3.4 Biological activity of vi6a

The biological activity of the synthetic vi6a was assessed using the calcium imaging assay. In these experiments, DRG neurons were depolarized by external application of 30 mM [K⁺]_o once every 7 minutes. After the third depolarization, 1 µM vi6a was applied and allowed to incubate with the cells for 6 minutes. Cellular response was assessed upon the fourth application of 30 mM [K⁺]_o immediately following the 1 µM vi6a incubation. Results from 3 experiments using DRG neurons prepared from 3 different mice showed that the synthetic vi6a exhibited the inhibitory activity in 76 ± 10% of the cells. The inhibitory effect of vi6a is observed in small, medium and large diameter DRG neurons. A sample calcium imaging trace showing the inhibitory activity of the synthetic vi6a is shown in Fig 2F.

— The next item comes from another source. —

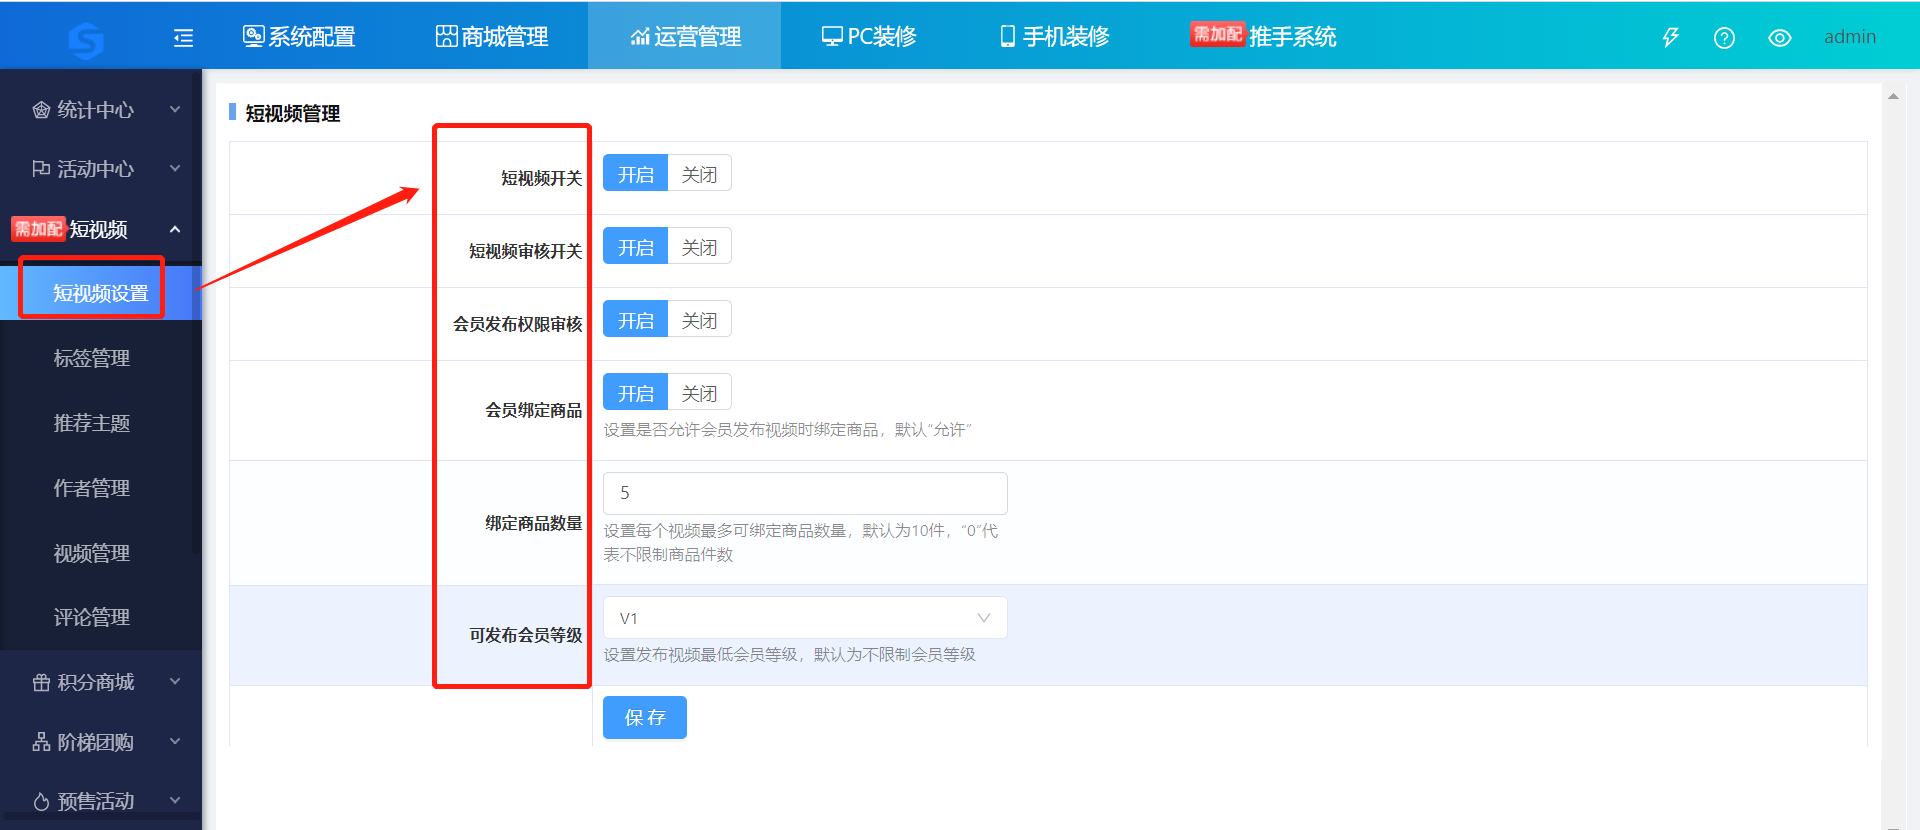Click the scroll-up arrow of the scrollbar
Viewport: 1920px width, 830px height.
click(x=1893, y=96)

The peptide, vi6a, was also tested for its in vivo effects upon injection into mice. An intracranial injection (IC) of the peptide dissolved in 10µL normal saline solution (NSS) and injected into 17 – 19 day old mice elicited the behavioral phenotypes shown in Table 1. Mice injected with 0.4 mg/kg vi6a exhibited a hyperactive phenotype manifested by the injected animal (n = 3) continuously running around the cage. Increasing the amount of vi6a to 2.0 mg/kg resulted in the typical hyperactive phenotype; animals would climb the cage, jump and run around.

Table 1.

Biological activity of vi6a injected IC and IP into 17 – 19 day old mice.

Assay	Dose injected	Effect	Duration
IC injection	0.4 mg/kg	hyperactivity^a	not determined
IC injection	2.0 mg/kg	hyperactivity^a	not determined
IP injection	0.7 mg/kg	hyperactivity^a	20 – 40 minutes
	2.0 mg/kg	hyperactivity^a	40 – 60 minutes
	6.0 mg/kg	hyperactivity^a	>2 hours

Open in a new tab

These assays used three mice for each dose tested.

Hyperactivity symptoms include continuous running, jumping and climbing in cages.

The systemic effects of vi6a on mice were determined by the intraperitoneal (IP) injection of vi6a (Table 1). Mice between 17 – 19 days old were used for the experiment. Varying amounts of vi6a were dissolved in 50 µL normal saline solution (NSS). IP injection of vi6a (0.7 mg/kg) resulted in the same hyperactive phenotype observed when the peptide was injected IC into mice. Increasing the dose of vi6a to 6.0 mg/kg also elicited the same hyperactive phenotype, which lasted longer than the effects of the lower doses of vi6a.

4. Discussion

In this paper, a subset of conotoxins expressed by cone snails belonging to the worm-hunting Virgiconus clade has been identified. There are at least nine known cone snail species belonging to this clade and these snails are widely distributed across the tropical Indo-Pacific ranging from inter-tidal regions to deep waters. Venoms of species in this clade have not been well characterized. We purified a peptide from C. virgo based on its biological activity in the calcium imaging of dissociated mouse DRG neurons. Using molecular biology techniques, five other related conotoxins from the Virgiconus clade were identified. It seems likely that all species in the Virgiconus clade express related peptides.

We note that Conus virgo has three peptides in this group that have between 8 – 9 amino acid substitutions, and are presumably functionally divergent. However, across species, three sequences (Vi6.1, Tr6.2 and Kt6.1) are much more similar (differing by 2 – 6 amino acids) — these are presumably interspecific variants of peptides with the same molecular target.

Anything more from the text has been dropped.